─── RECORD EXCERPTS
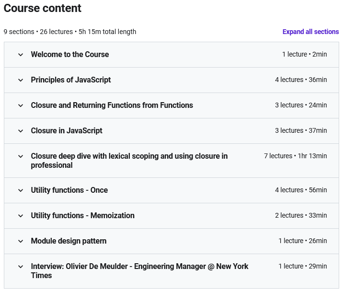The image size is (343, 292).
Task: Click chevron for 'Closure and Returning Functions' section
Action: point(21,105)
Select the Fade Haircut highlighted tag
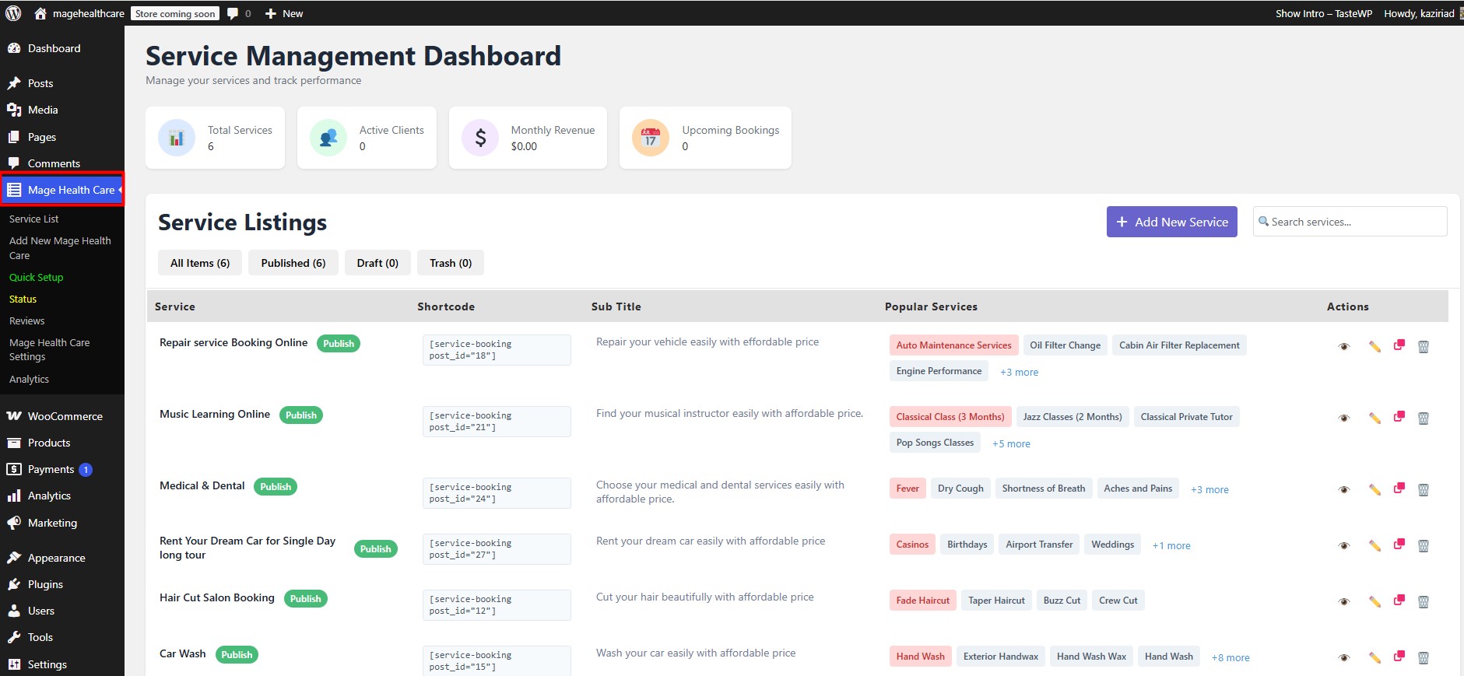The height and width of the screenshot is (676, 1464). coord(922,601)
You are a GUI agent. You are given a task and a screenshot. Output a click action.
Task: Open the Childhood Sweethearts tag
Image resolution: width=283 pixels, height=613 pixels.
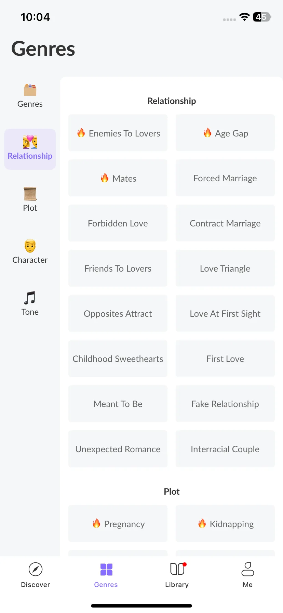tap(118, 358)
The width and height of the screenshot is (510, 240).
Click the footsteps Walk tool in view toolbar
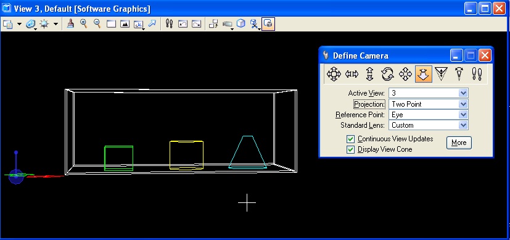169,23
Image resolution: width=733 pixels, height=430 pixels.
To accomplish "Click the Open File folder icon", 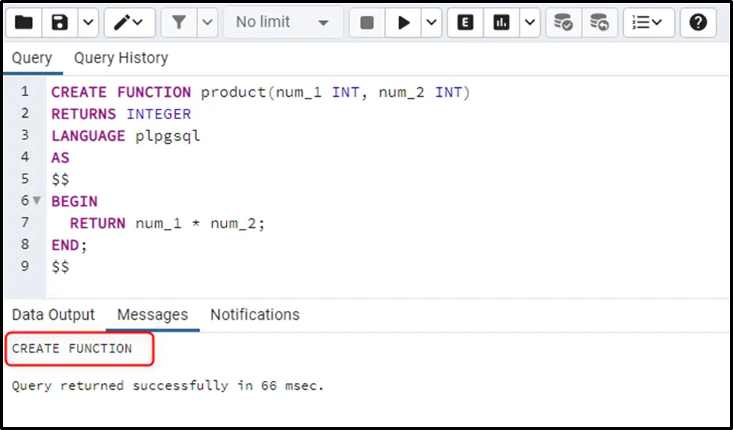I will (x=24, y=23).
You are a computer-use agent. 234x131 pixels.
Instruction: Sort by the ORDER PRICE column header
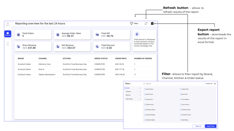(x=121, y=58)
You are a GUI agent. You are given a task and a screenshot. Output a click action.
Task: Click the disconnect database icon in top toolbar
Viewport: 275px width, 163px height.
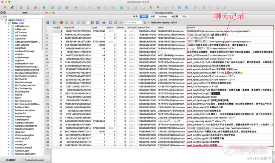click(x=12, y=7)
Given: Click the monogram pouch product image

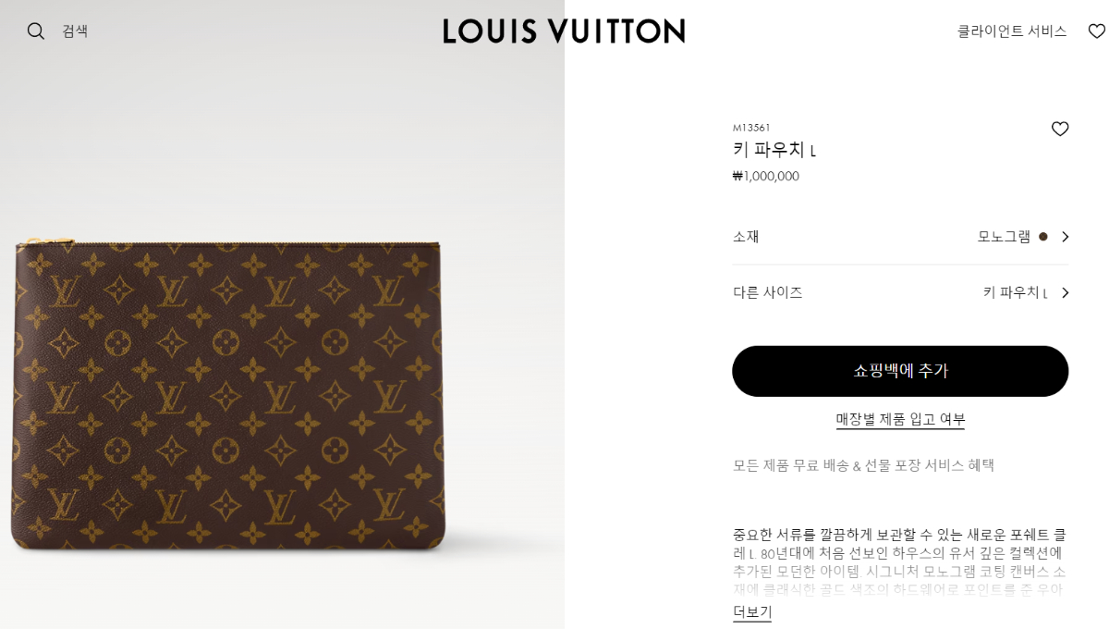Looking at the screenshot, I should point(226,393).
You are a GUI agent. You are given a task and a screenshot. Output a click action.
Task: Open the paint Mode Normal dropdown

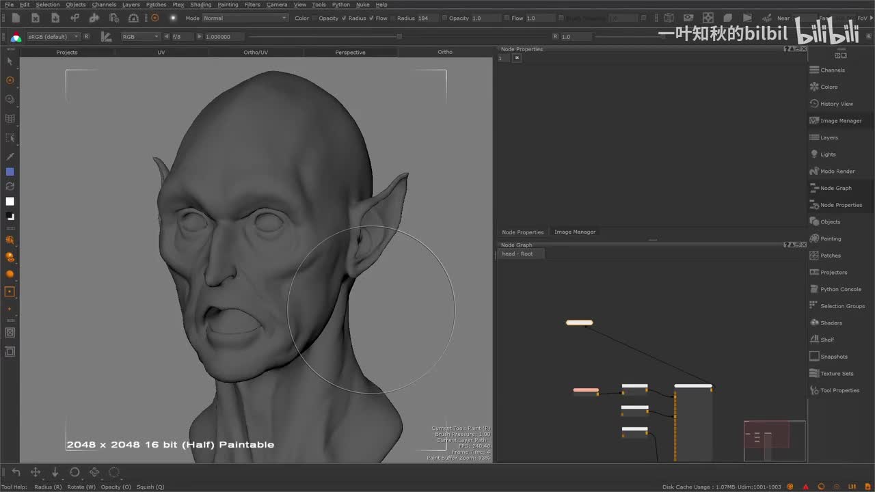[245, 18]
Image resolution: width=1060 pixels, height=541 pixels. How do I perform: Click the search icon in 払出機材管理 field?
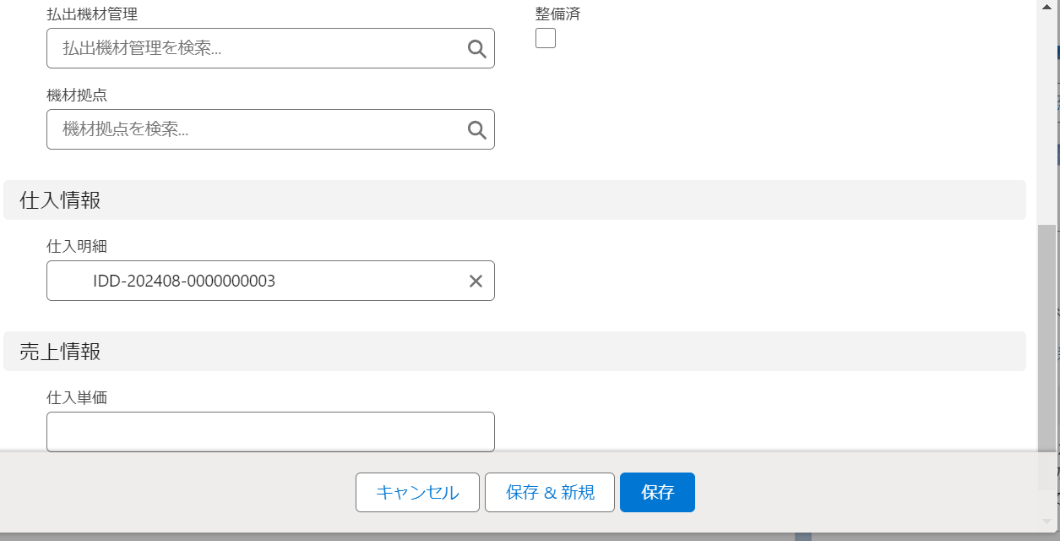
──────
» ASSIGNMENT: The copy has to start at the line that contains "Viewport: 275px width, 163px height." and end at the last line of the material above, matching the original exactly and holding no pictures.

» WRITTEN RESPONSE:
Viewport: 275px width, 163px height.
click(x=12, y=7)
Given: Click the monogram pouch product image

Looking at the screenshot, I should point(226,393).
You are a GUI agent. You are given a task and a screenshot. Output a click action.
Task: Open the paint Mode Normal dropdown

[245, 18]
Image resolution: width=1060 pixels, height=541 pixels. How do I perform: Click the search icon in 払出機材管理 field?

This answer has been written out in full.